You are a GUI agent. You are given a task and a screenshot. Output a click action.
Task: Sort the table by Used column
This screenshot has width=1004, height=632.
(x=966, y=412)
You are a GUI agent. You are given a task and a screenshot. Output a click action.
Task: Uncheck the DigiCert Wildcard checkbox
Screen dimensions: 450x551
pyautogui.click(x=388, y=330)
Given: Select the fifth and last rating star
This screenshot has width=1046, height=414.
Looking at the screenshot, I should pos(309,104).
* * *
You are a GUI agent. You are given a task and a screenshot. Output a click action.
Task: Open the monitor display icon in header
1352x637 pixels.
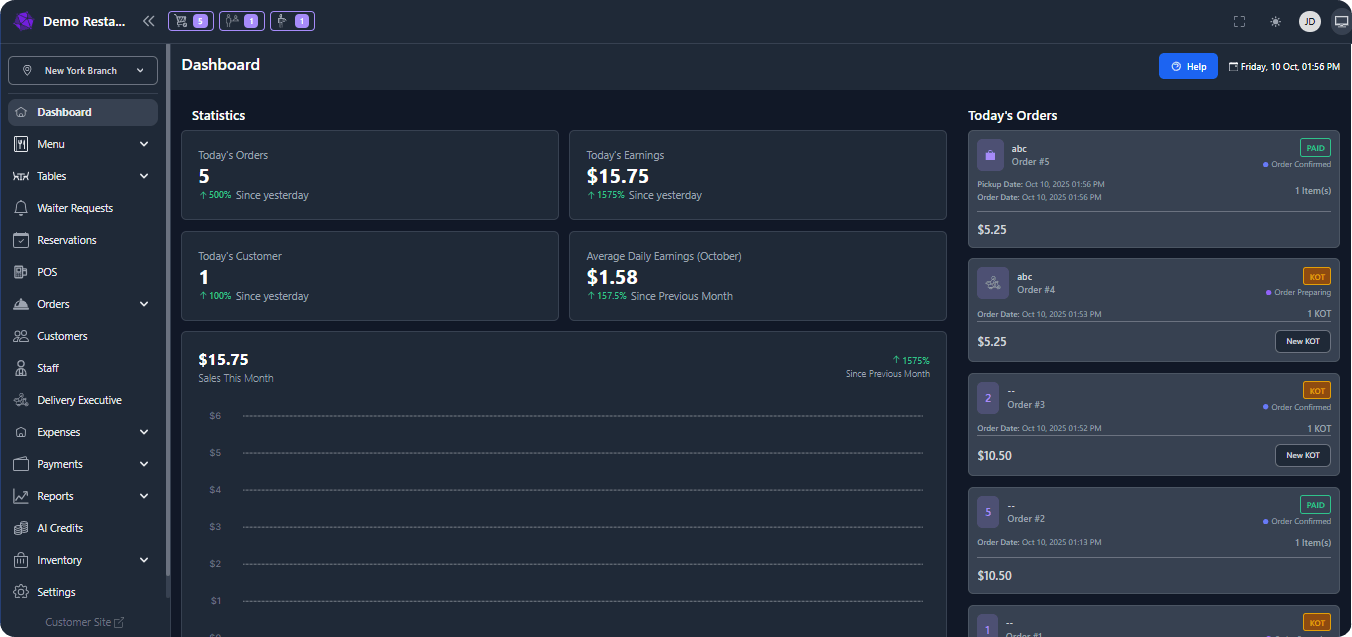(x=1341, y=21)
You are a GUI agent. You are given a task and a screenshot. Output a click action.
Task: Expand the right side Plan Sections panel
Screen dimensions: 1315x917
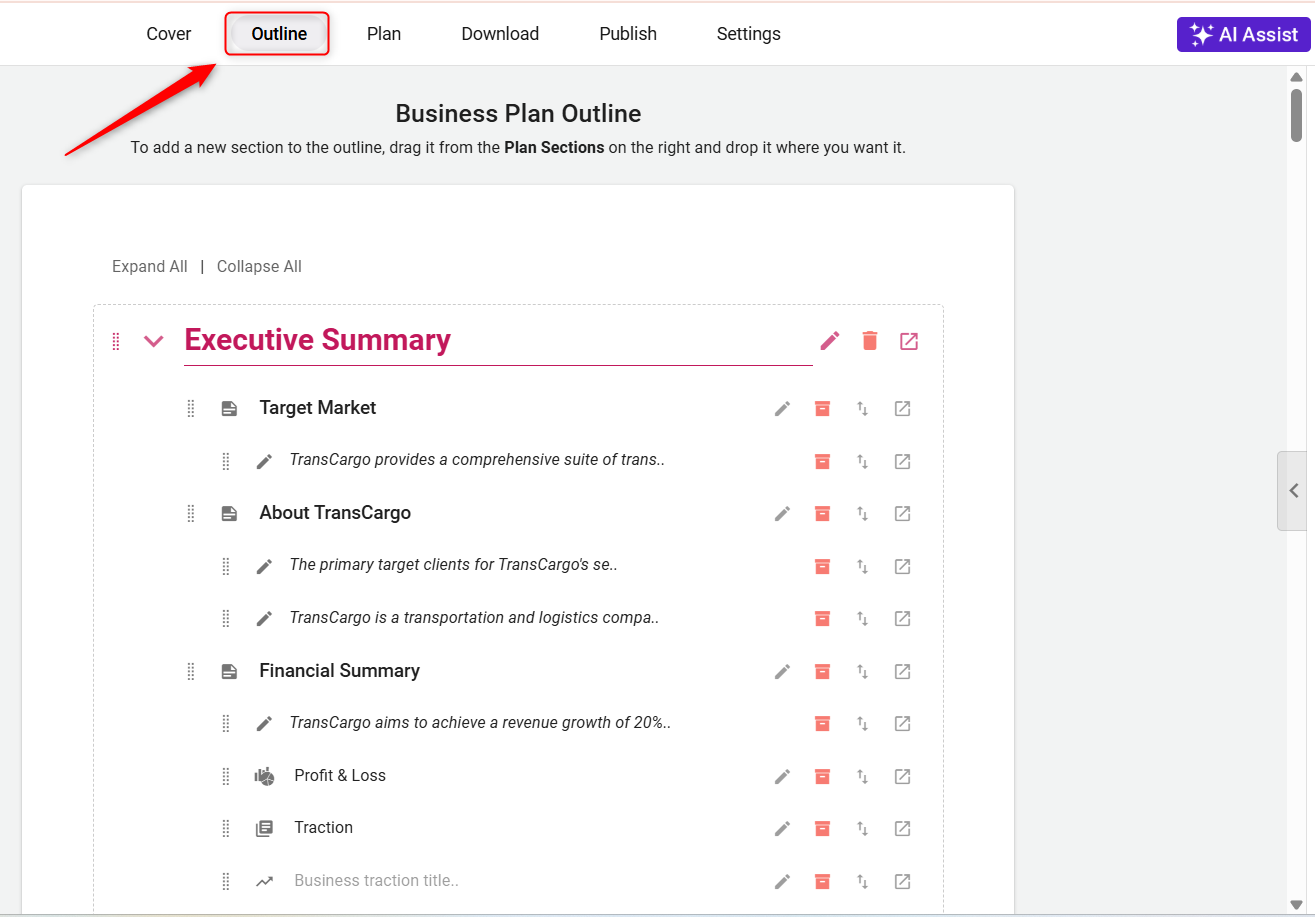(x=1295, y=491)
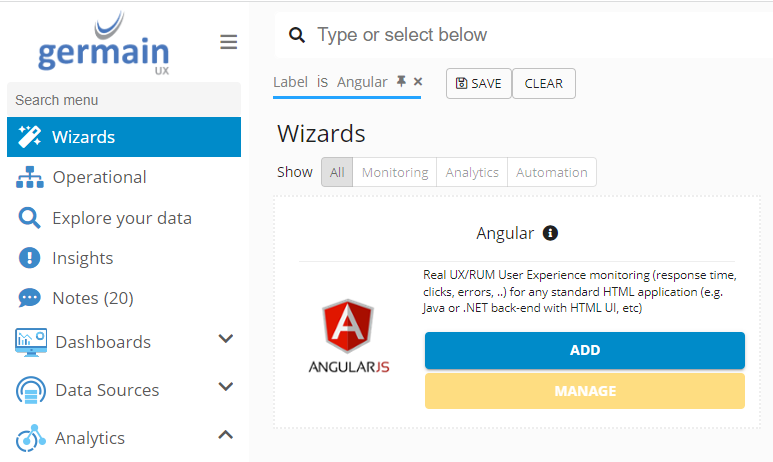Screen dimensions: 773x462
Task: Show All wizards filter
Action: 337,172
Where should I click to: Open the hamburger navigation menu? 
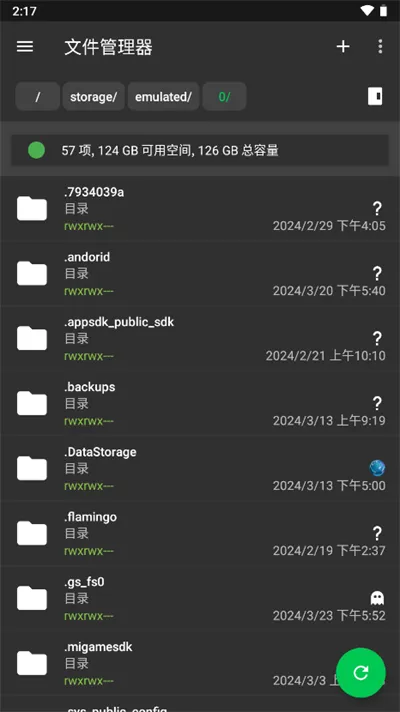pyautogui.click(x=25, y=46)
* * *
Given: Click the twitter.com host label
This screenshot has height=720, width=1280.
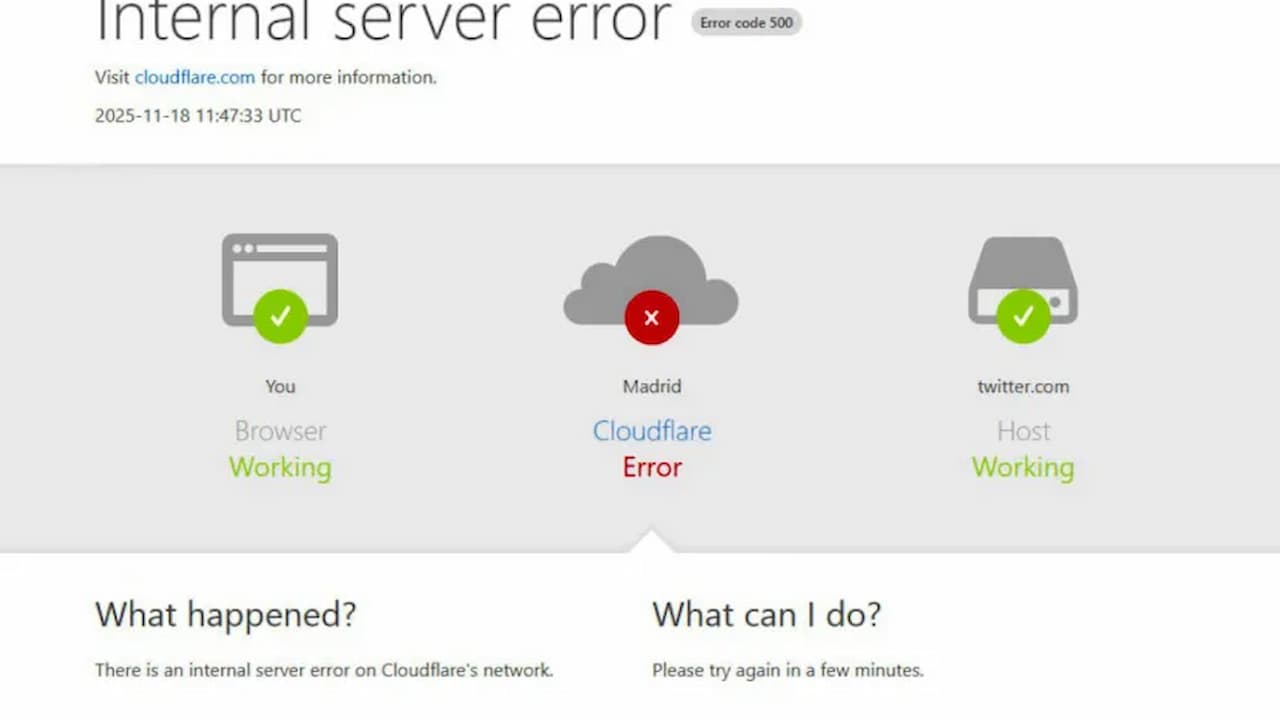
* * *
Problem description -
Look in the material above for the line with "Task: Sort the table by Used column" and the line with "Given: Select the fifth and last rating star", and transcribe exactly those lines and all lines between them, nothing more.

Written solution -
Task: Sort the table by Used column
This screenshot has width=1004, height=632.
(x=966, y=412)
You are a GUI agent. You are given a task and a screenshot. Output a click action.
Task: Uncheck the DigiCert Wildcard checkbox
Screen dimensions: 450x551
pyautogui.click(x=388, y=330)
Given: Select the fifth and last rating star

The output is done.